I have deployed two apps using https://fly.io/;
Both apps are loading fine in the web browser.
The front end uses Laravel’s Sanctum library for authentication.
In the backend codebase, I have the following env values in the fly.toml file:
SANCTUM_STATEFUL_DOMAINS = ‘my-app.fly.dev’
SESSION_DOMAIN = ‘fly.dev’
However in the front end, the call to the endpoint /sanctum/csrf-cookie is failing to set the CSRF cookie needed for subsequent calls to the API. Upon inspecting the browser request header to set the cookies, the following error is given:
This attempt to set a cookie via a set-cookie header was blocked because its domain attribute was invalid with regards to the current host URL.
Having tried various different combinations of values for SANCTUM_STATEFUL_DOMAINS and SESSION_DOMAIN, I am no closer to resolving the issue.
I have it working without issues in my local development environment with the following values:
Appreciate it if anyone can share some guidance on this.

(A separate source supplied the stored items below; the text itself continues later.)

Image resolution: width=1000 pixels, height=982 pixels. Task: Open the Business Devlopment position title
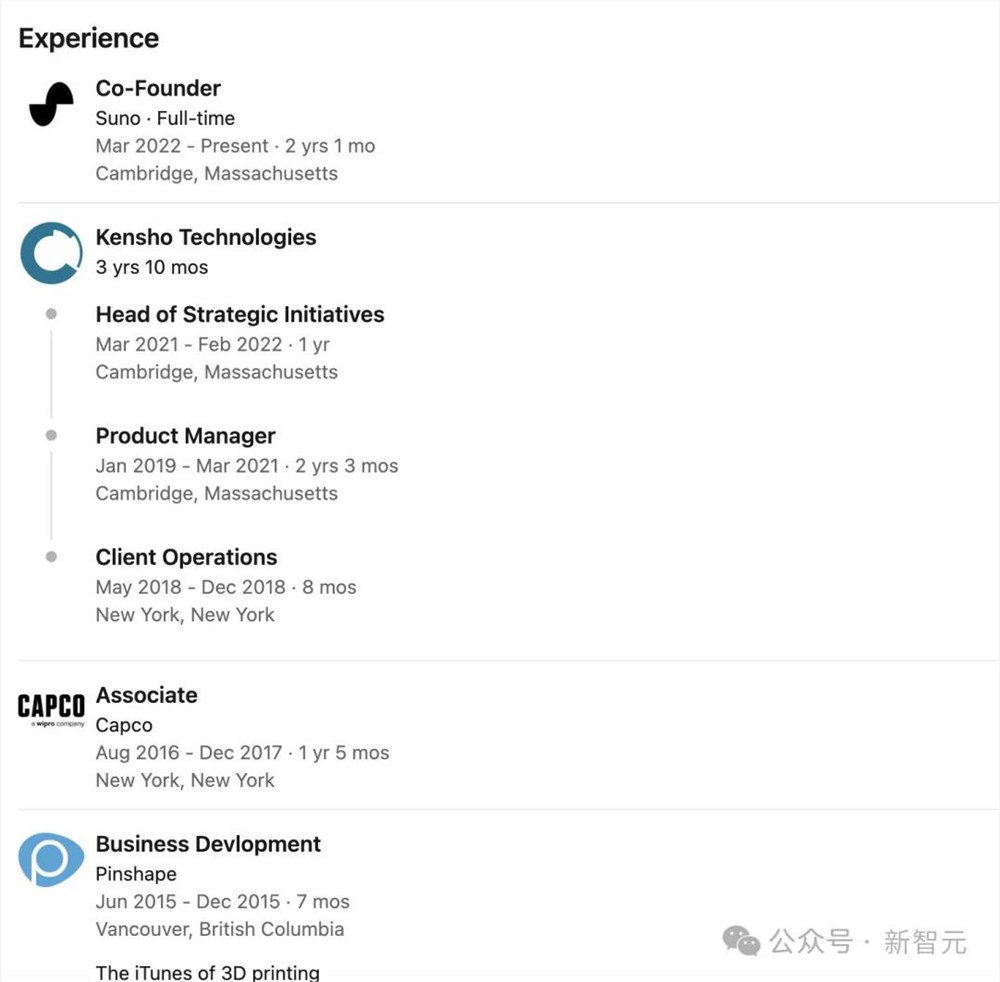208,844
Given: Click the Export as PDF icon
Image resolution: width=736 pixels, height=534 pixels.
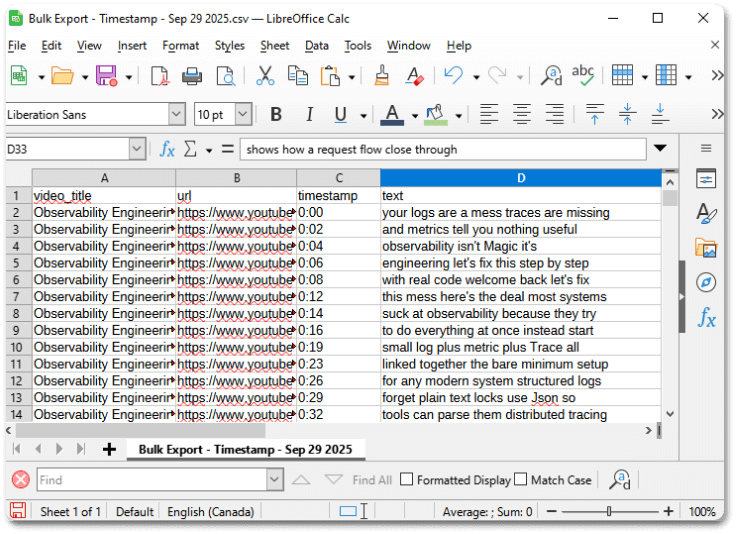Looking at the screenshot, I should pyautogui.click(x=160, y=76).
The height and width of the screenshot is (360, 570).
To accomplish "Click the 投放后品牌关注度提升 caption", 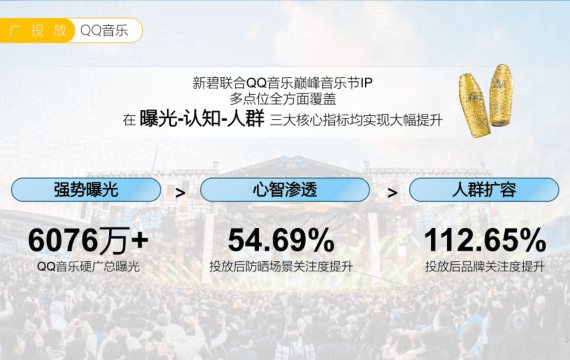I will 485,267.
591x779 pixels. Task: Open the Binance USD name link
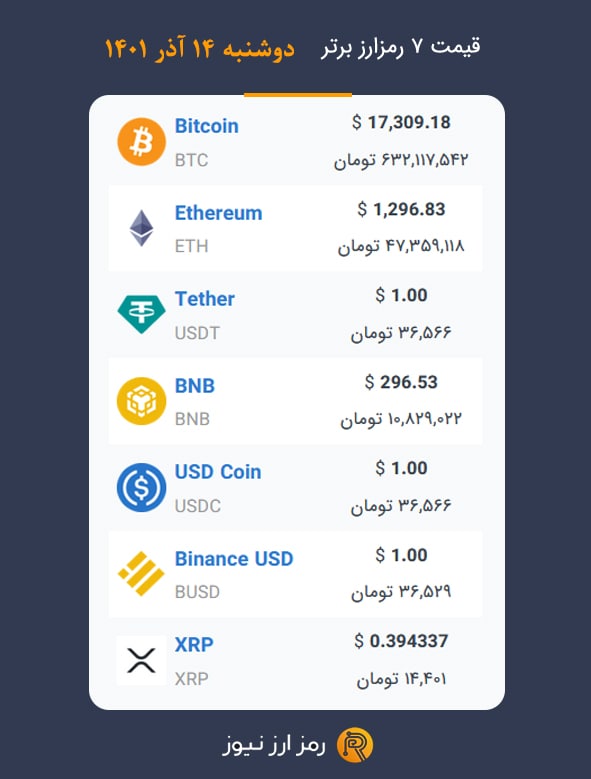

Turns out my issue was because of the .fly.dev domain. The .fly.dev is shared between websites that don't have a custom domain so this would mean being able set cookies for other websites which is obviously a big no no. For a detailed explanation see here: https://community.fly.io/t/csrf-token-mismatch-error-due-to-laravel-sanctum-not-being-able-to-set-csrf-cookie-in-front-end-app/11580/10
I was able to resolve the issue by using my own custom domain.